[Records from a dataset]
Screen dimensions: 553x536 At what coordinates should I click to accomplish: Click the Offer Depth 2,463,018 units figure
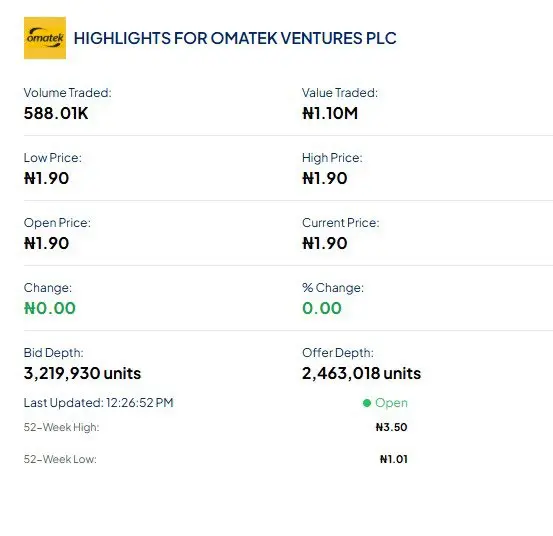pos(361,373)
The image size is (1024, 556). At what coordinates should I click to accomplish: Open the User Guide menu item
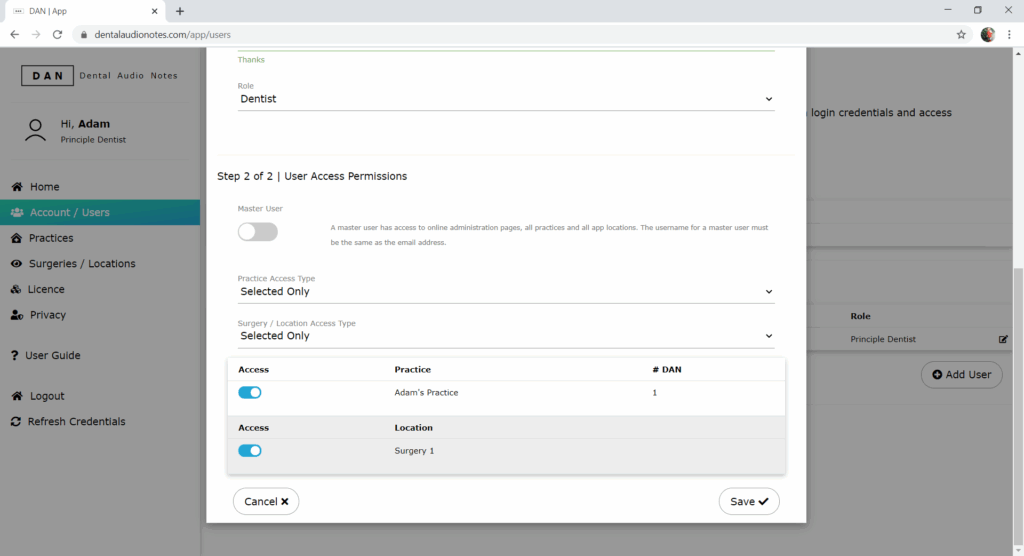coord(52,356)

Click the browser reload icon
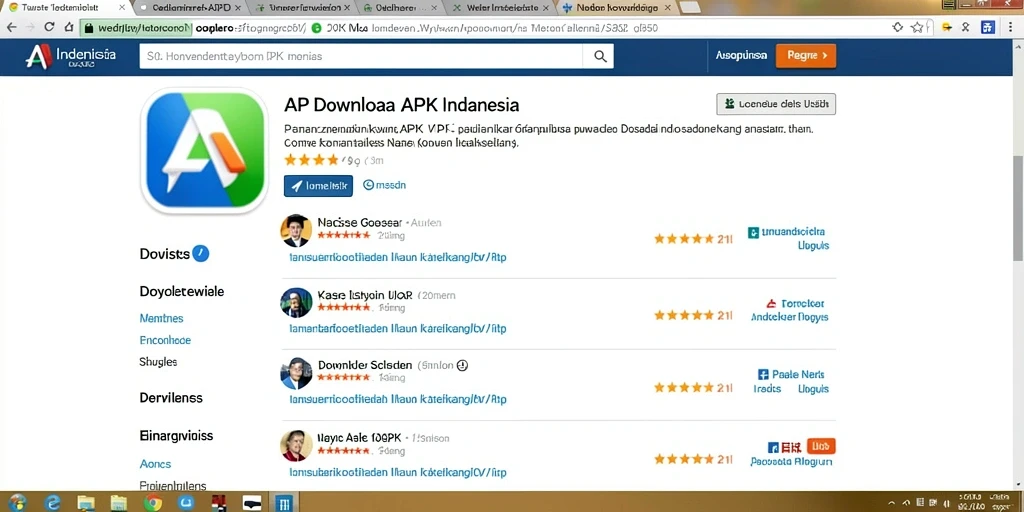[49, 27]
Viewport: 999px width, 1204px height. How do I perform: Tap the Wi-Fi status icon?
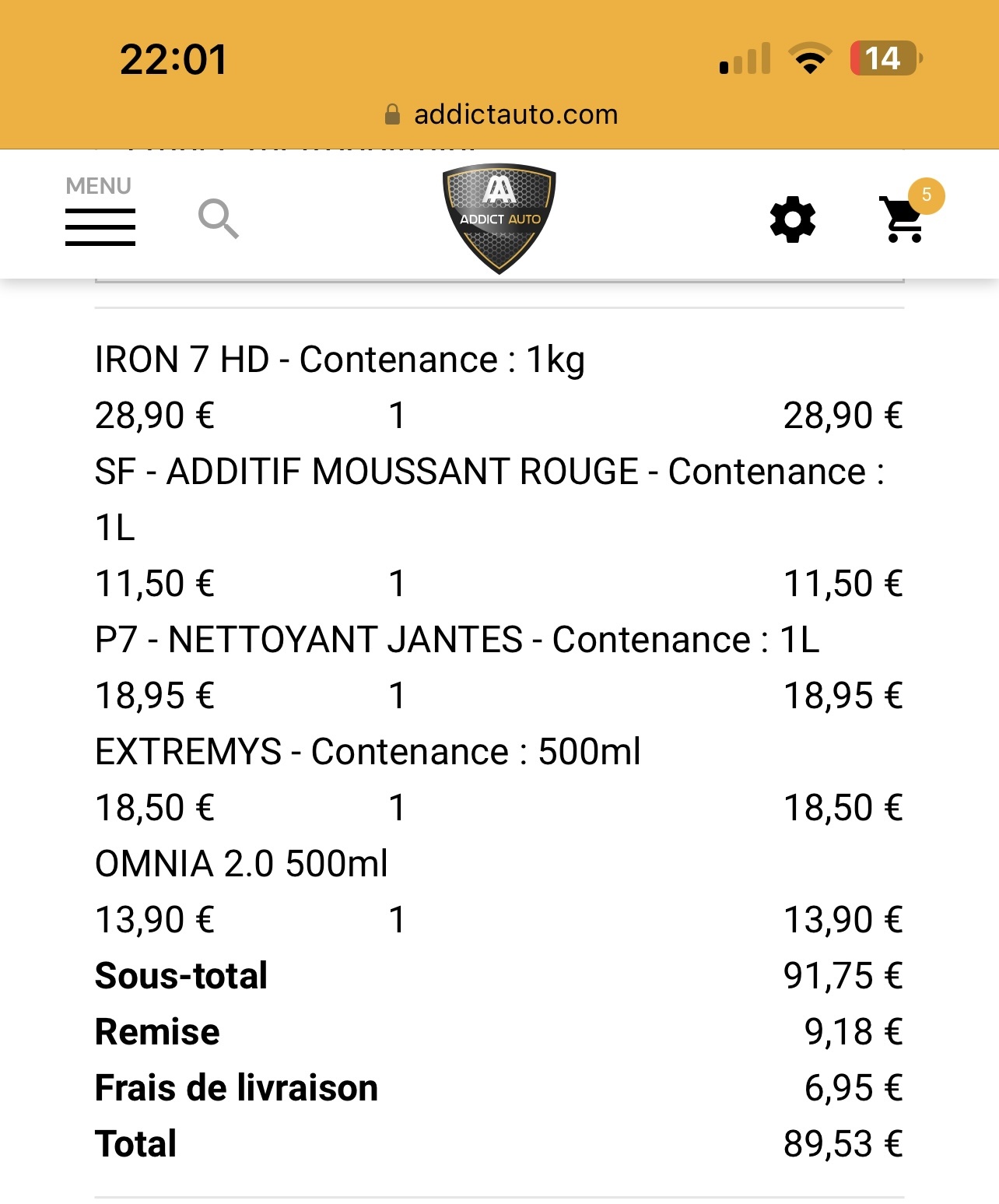tap(810, 58)
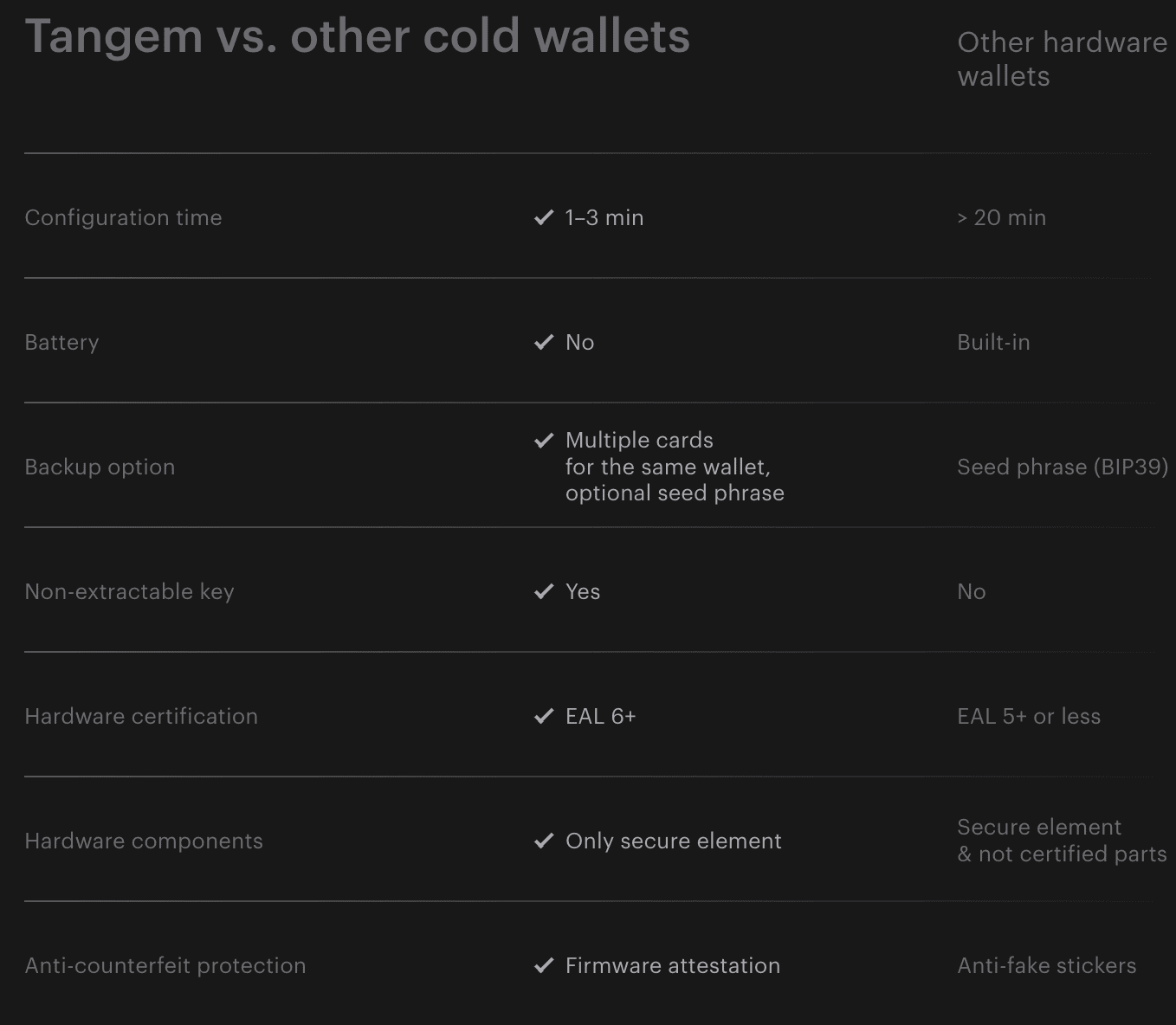Select the "EAL 5+ or less" text
This screenshot has width=1176, height=1025.
pos(1029,716)
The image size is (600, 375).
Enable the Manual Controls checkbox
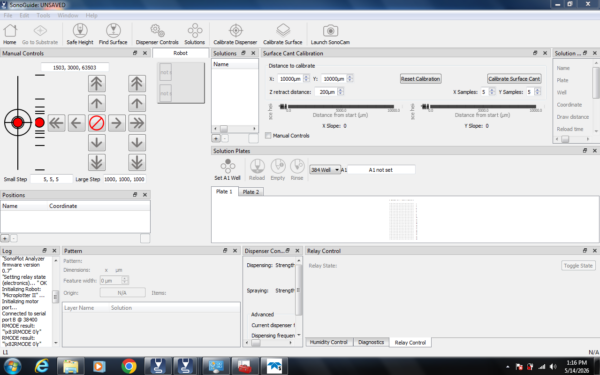pyautogui.click(x=268, y=135)
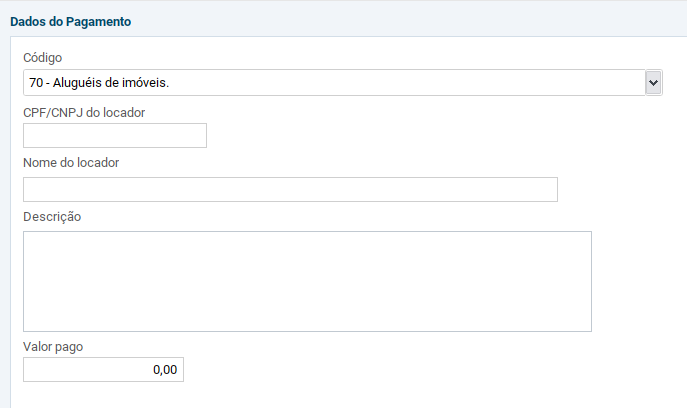Click the chevron icon beside Código field
687x408 pixels.
653,82
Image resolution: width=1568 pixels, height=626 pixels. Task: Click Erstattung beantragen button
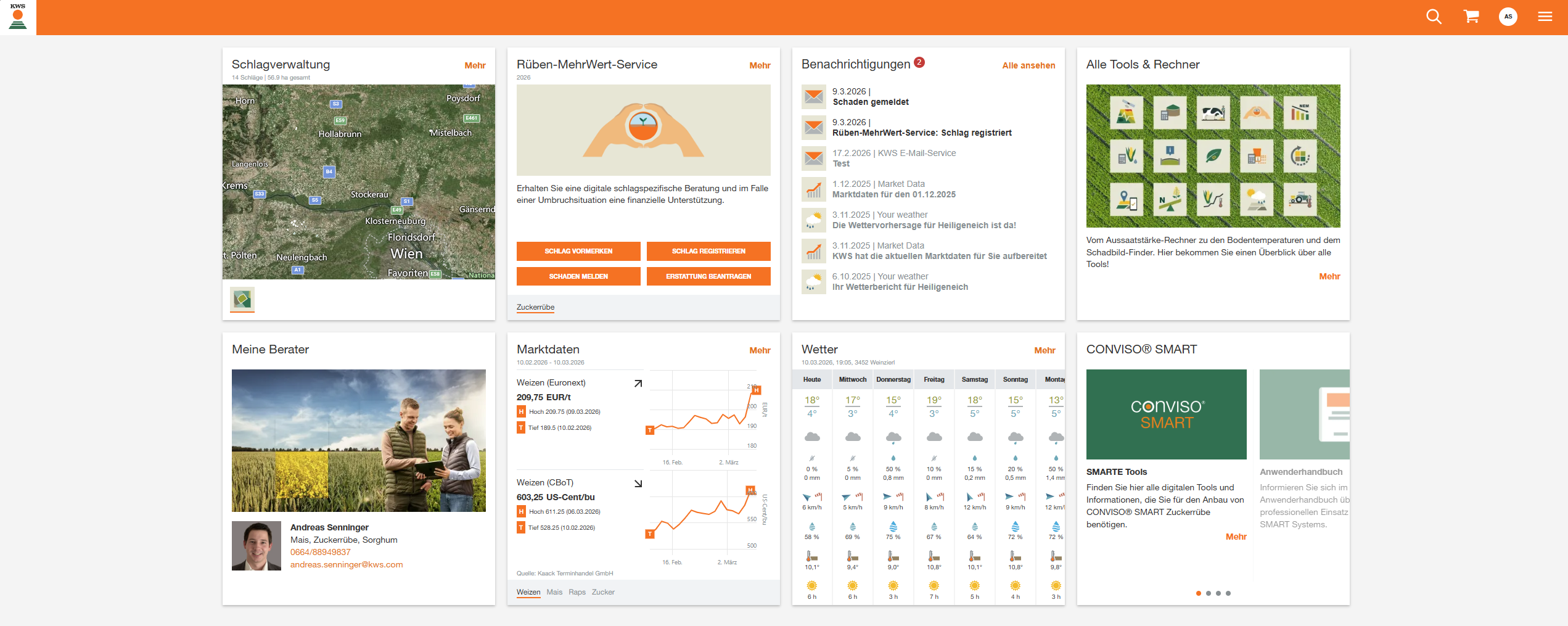pos(708,276)

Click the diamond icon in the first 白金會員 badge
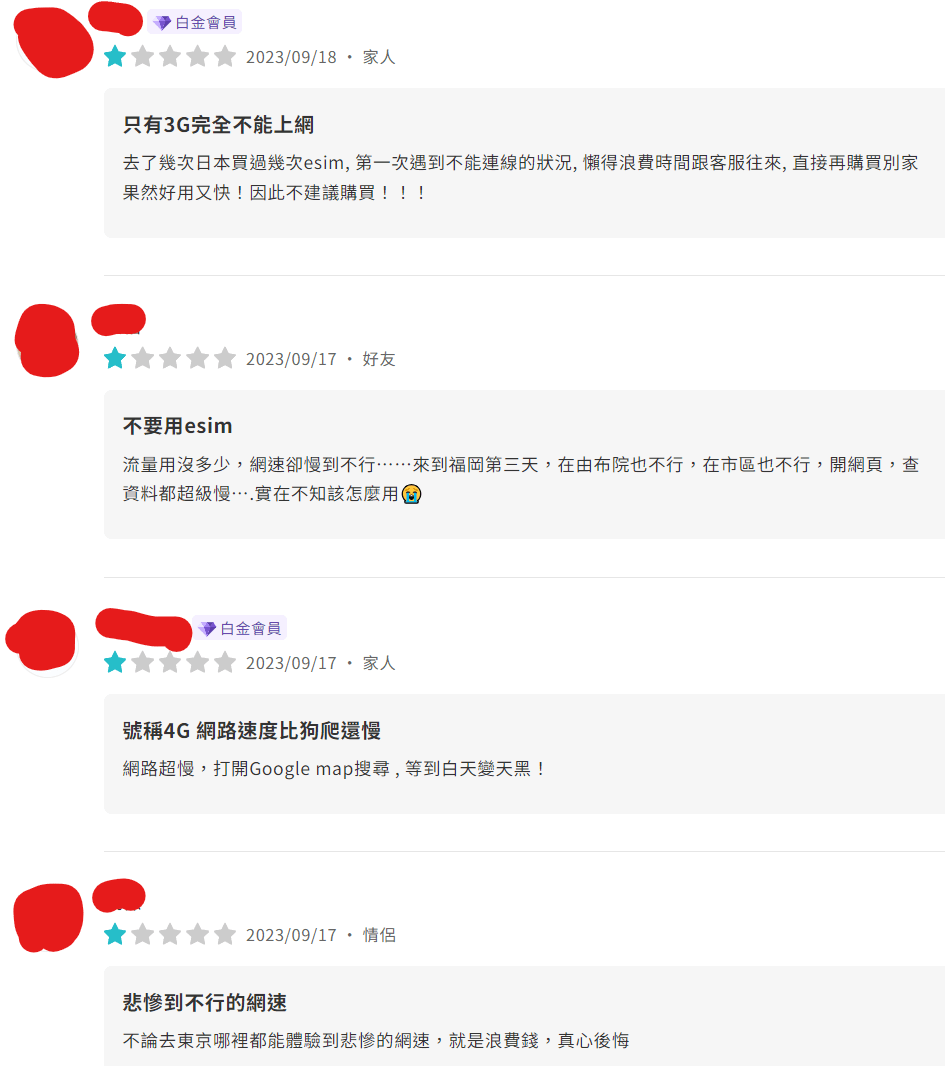coord(162,23)
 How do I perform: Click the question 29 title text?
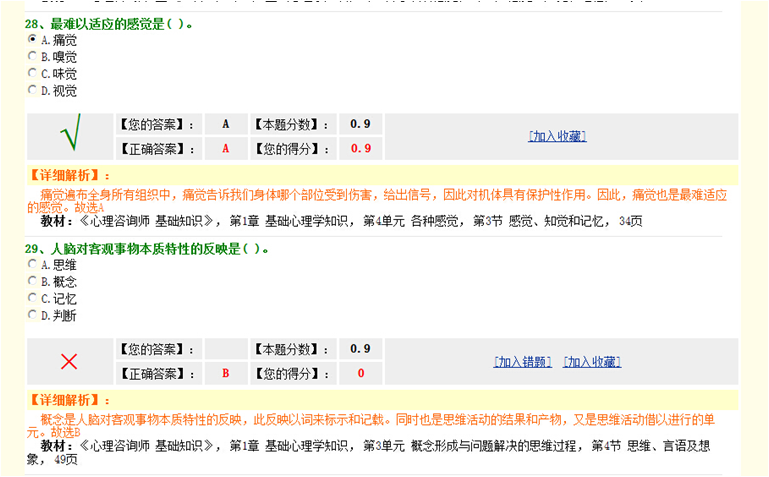pos(147,248)
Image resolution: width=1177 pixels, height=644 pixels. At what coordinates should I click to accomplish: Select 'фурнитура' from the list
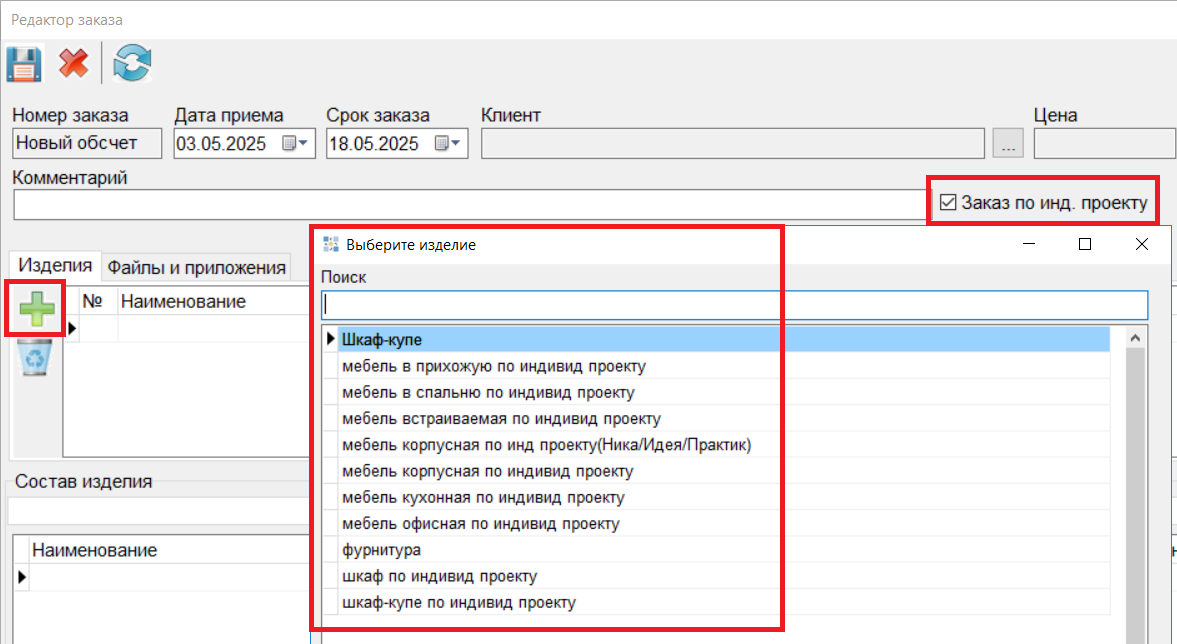pyautogui.click(x=382, y=550)
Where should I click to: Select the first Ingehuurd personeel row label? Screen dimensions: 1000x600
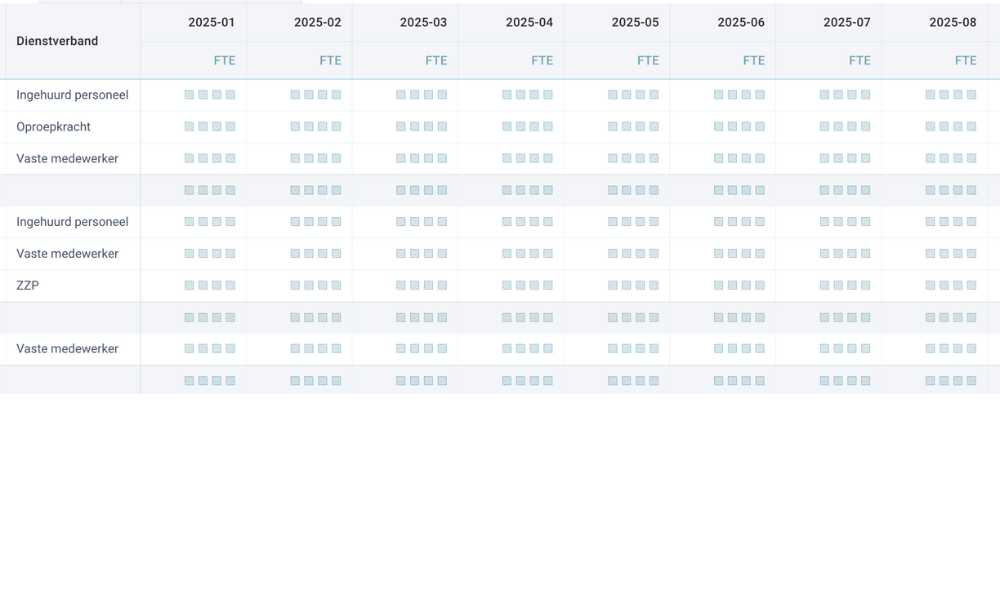coord(71,95)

• Prompt: The reply needs to repeat exactly the line containing "Image resolution: width=1568" and each line after it, through the final line of the entries above, and to skip the pictures.

• Solved exercise:
Image resolution: width=1568 pixels, height=626 pixels. Task: Click Erstattung beantragen button
pos(708,276)

Click the diamond icon in the first 白金會員 badge
coord(162,23)
 How do I perform: Click the question 29 title text?
pos(147,248)
Image resolution: width=1177 pixels, height=644 pixels. At what coordinates should I click to accomplish: Select 'фурнитура' from the list
pyautogui.click(x=382, y=550)
Where should I click to: Select the first Ingehuurd personeel row label? Screen dimensions: 1000x600
coord(71,95)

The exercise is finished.